GIVEN ENTRIES:
....
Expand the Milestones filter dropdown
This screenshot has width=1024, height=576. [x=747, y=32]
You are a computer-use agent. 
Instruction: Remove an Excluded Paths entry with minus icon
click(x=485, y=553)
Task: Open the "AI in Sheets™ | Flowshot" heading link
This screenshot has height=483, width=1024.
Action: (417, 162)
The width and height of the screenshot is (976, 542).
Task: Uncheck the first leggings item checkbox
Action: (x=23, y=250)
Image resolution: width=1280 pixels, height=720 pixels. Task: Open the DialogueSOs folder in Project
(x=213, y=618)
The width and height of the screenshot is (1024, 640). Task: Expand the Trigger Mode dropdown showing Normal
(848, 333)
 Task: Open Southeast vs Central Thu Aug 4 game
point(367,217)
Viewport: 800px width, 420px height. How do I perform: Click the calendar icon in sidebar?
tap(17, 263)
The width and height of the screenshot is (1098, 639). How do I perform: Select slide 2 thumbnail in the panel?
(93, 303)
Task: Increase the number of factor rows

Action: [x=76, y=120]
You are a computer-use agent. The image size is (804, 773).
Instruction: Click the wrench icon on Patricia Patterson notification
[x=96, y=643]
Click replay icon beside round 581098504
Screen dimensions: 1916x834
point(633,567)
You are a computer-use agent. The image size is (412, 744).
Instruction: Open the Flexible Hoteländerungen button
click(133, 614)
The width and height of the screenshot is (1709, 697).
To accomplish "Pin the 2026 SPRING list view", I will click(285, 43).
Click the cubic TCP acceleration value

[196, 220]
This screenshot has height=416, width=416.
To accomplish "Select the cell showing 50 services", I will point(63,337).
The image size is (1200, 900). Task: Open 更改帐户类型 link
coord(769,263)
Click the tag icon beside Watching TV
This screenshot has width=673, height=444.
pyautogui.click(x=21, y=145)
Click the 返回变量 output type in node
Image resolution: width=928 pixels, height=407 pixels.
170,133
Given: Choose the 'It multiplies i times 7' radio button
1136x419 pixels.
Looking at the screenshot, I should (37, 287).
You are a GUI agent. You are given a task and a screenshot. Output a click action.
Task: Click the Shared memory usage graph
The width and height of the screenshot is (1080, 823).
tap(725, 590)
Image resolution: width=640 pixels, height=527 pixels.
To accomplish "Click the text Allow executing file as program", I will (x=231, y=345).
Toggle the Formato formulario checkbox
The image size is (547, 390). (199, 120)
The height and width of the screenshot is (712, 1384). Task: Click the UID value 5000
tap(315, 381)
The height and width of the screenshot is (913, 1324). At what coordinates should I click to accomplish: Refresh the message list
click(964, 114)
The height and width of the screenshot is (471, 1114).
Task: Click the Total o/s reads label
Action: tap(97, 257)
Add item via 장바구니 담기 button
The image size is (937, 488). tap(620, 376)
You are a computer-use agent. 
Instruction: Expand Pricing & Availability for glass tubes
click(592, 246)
....
Take the line that contains "The height and width of the screenshot is (712, 1384)." and each line after it down to the last of the records, and retype them exactly; add nothing else.

WRITTEN SOLUTION:
The height and width of the screenshot is (712, 1384). Task: Click the UID value 5000
tap(315, 381)
The height and width of the screenshot is (913, 1324). At what coordinates should I click to accomplish: Refresh the message list
click(964, 114)
The height and width of the screenshot is (471, 1114).
Task: Click the Total o/s reads label
Action: tap(97, 257)
Add item via 장바구니 담기 button
The image size is (937, 488). tap(620, 376)
You are a computer-use agent. 
Instruction: Expand Pricing & Availability for glass tubes
click(592, 246)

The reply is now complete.